Reprinted from the Sioux City Journal

There swims in the dark, swirling currents of the Missouri River a fish whose lineage dates back to over 300 million years, nearly 50 million years before the age of the dinosaurs. It’s a fish that can grow to a length of seven feet and weigh 160 pounds, although giants of that size may not exist at all anymore.

Or, perhaps not.

The paddlefish is a fish of the largest rivers in the land. Its numbers, however, have declined dramatically over the past 50 years or so, largely due to overfishing and habitat changes. Careful fisheries management has resulted in a limited harvest of this fish along the major rivers where it is found.

Recently, I joined Gary Howey, Hartington, Neb., and Marlyn Wiebelhaus, a river guide from nearby Wynot, Neb. Gary had drawn one of the 1,520 resident snagging permits. I was there for the photography.

As Marlyn guided his boat into the tailgaters area of the Gavins Point Dam I counted 12 boats with anglers hurling big snagging rods throwing heavy lines anchored by big sinkers with a single 2/0 treble hook tied just above it into the quiet water below the gates.

We slipped in among the boats and found an open area where Marlyn could work his boat. Unlike most of the snaggers, Marlyn does not anchor and cast.
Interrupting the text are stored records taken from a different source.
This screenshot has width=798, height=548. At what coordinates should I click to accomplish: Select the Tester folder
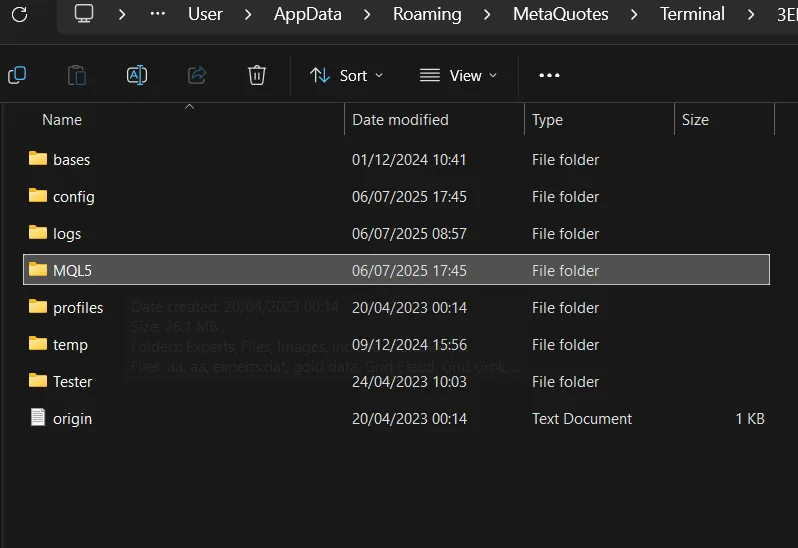[x=396, y=381]
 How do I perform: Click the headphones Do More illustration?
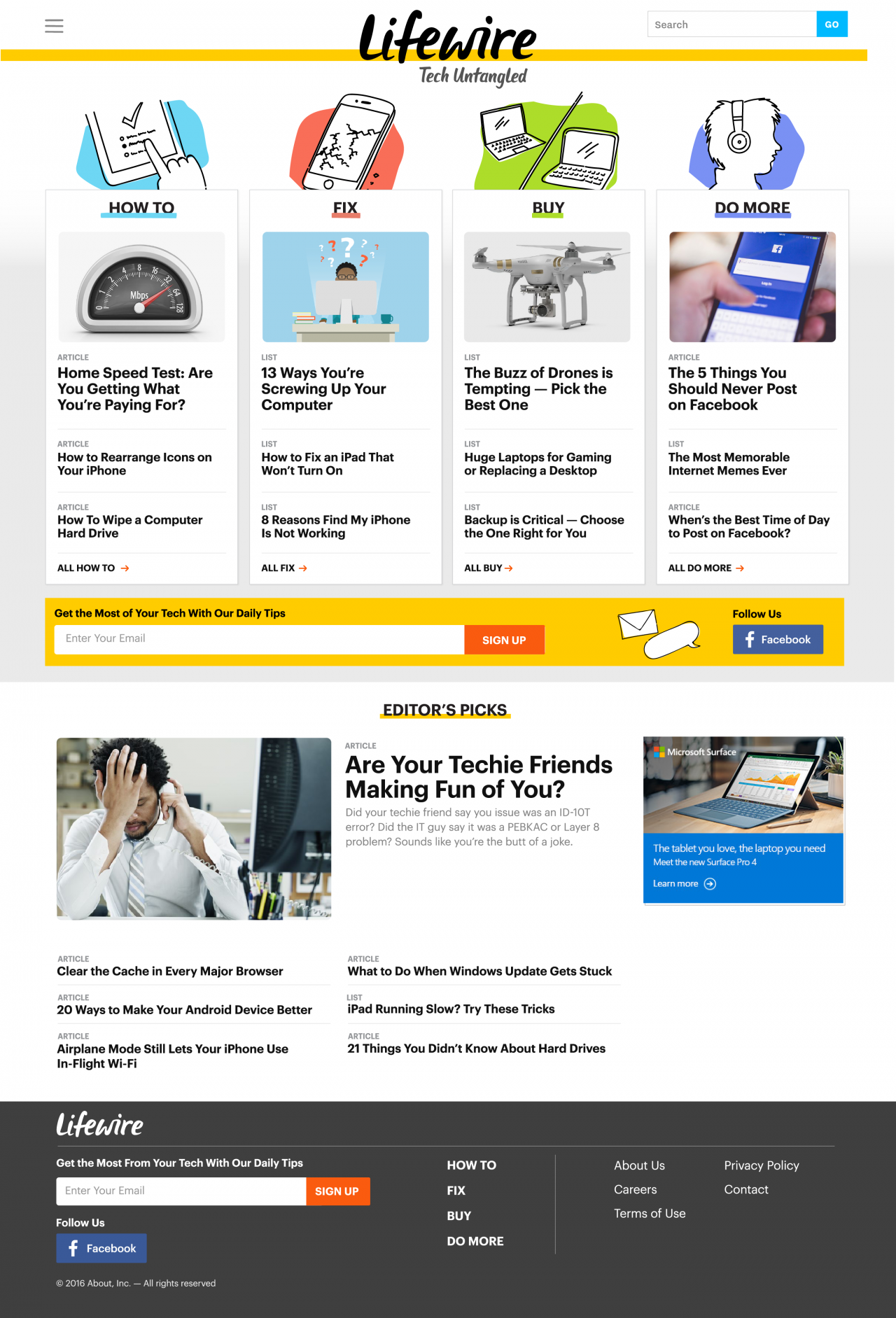(746, 143)
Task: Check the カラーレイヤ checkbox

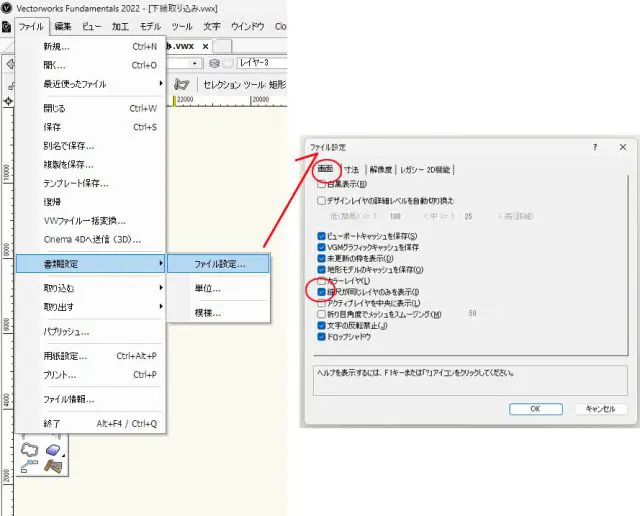Action: pyautogui.click(x=322, y=281)
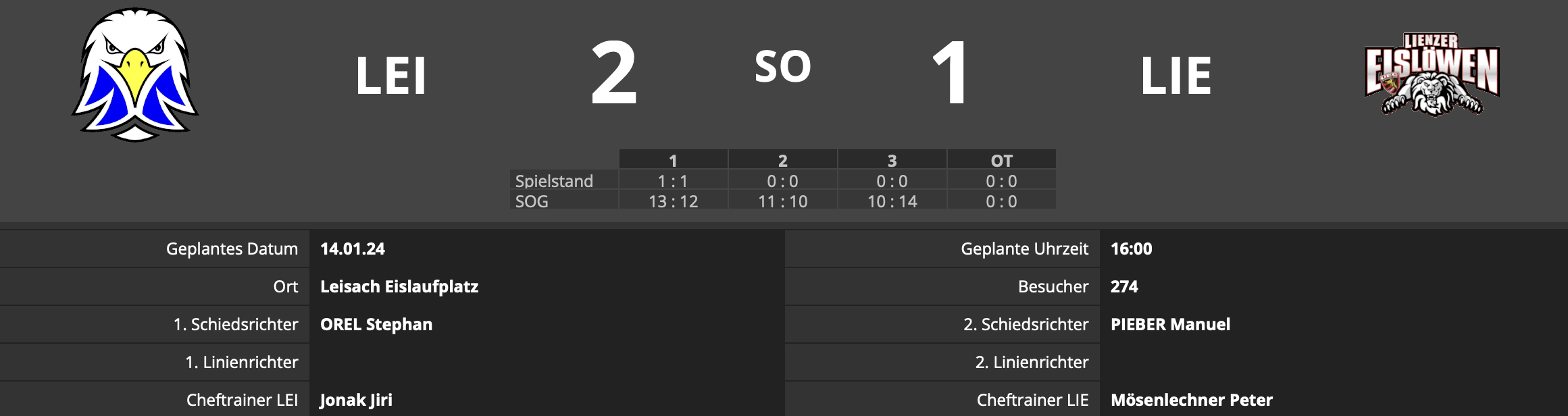The width and height of the screenshot is (1568, 416).
Task: Click the Spielstand row label
Action: click(554, 180)
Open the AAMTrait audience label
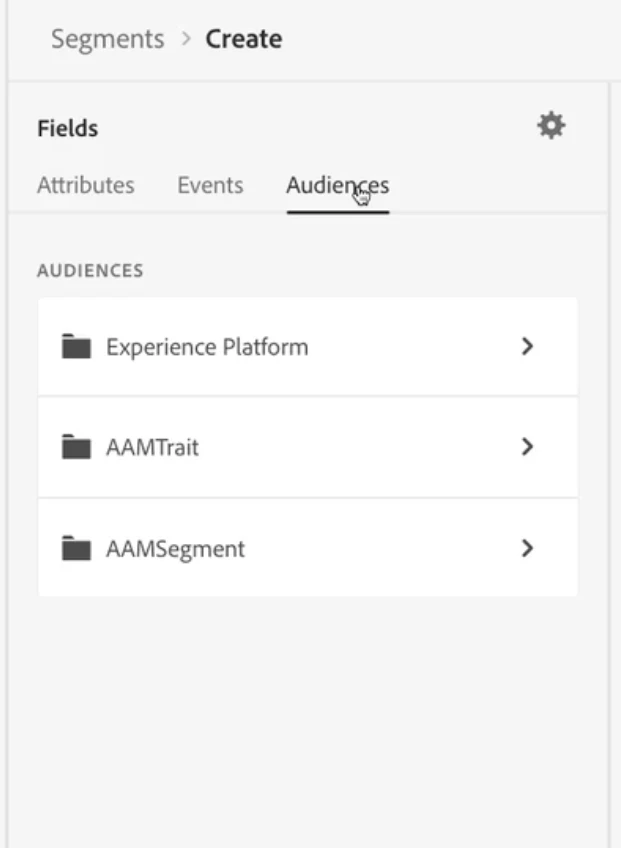Viewport: 621px width, 848px height. tap(152, 447)
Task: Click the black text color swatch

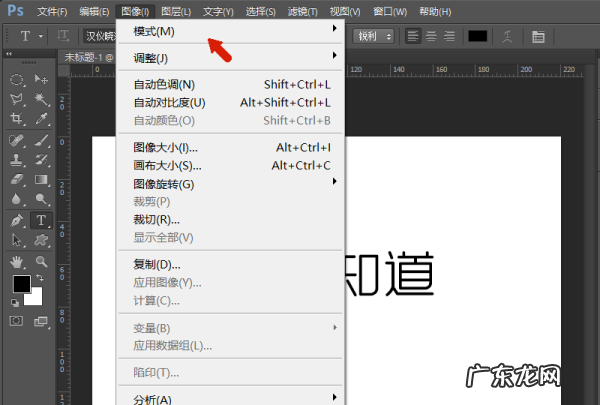Action: 478,36
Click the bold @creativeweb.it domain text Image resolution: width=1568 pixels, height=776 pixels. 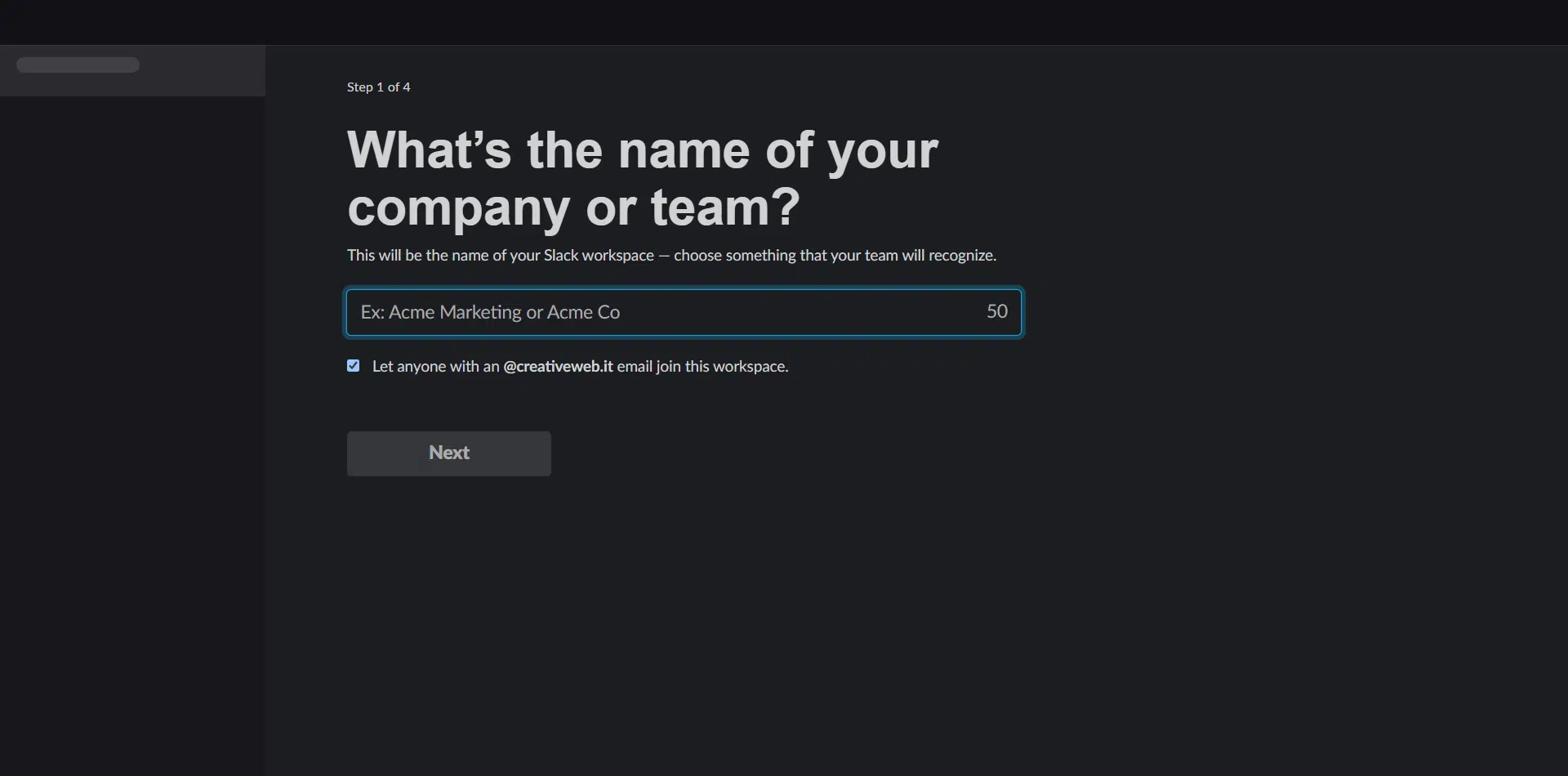click(558, 366)
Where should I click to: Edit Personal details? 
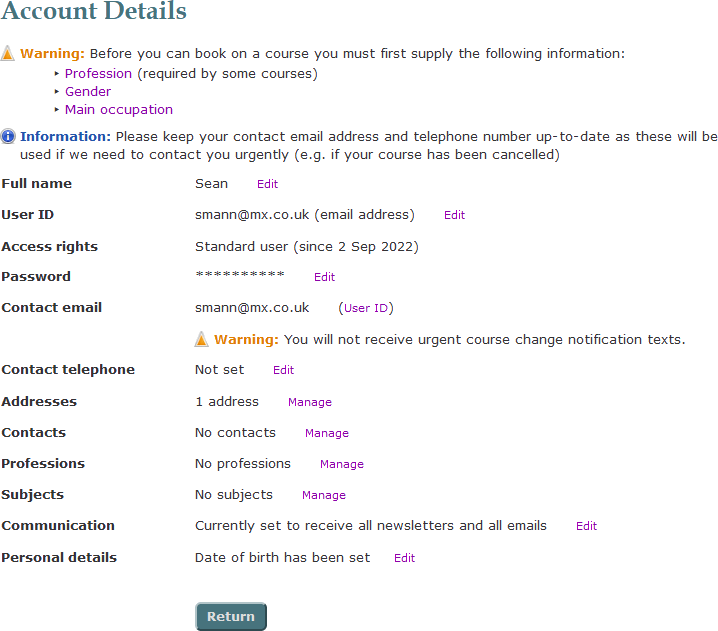coord(404,558)

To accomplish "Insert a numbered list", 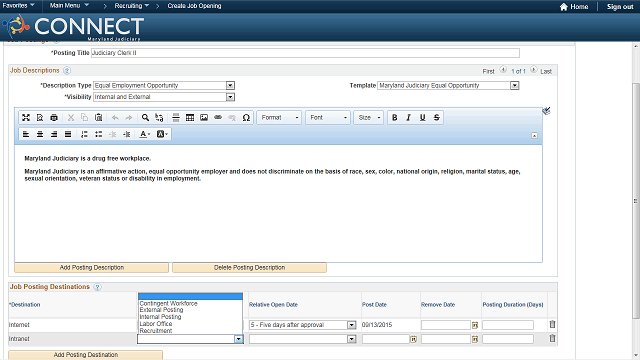I will point(84,134).
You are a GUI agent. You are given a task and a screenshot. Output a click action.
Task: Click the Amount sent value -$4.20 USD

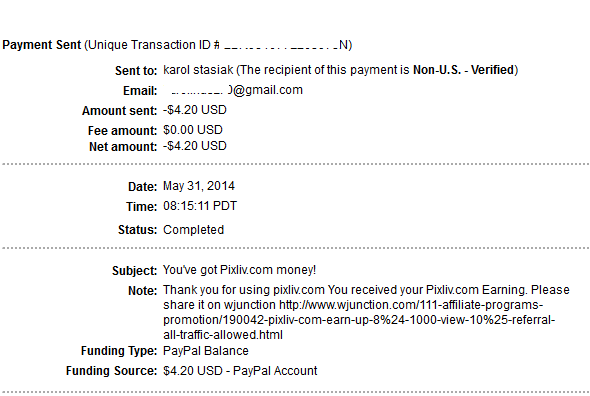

Instead, he trolls with the angler trailing his line behind the boat and lunging back and forth in an effort to set the small treble hook into the flesh of one of those prehistoric swimmers.

It didn’t take long.

“Got one,” Gary grunted as his 10-foot rod bowed heavily and the tip began to throb in time with the pulling of the fish.

But our visions of a primitive monster soon evaporated as the fish rolled on the surface.

“A little one,” Gary said as Marlyn lifted it into the boat.

It might have weighed 10 pounds and would have weighed more if it had the distinctive paddle making up the snout of one of these fish. Called a rostrum, the paddle-like extension was once thought to be used to dig food from the bottom, but that is not the case. This little guy almost proved that. He was fat and in good shape.

“Must have lost that coming through the turbines,” Gary remarked as he slid the fish over the side to freedom.

Our next fish also came quickly.

[Read more…]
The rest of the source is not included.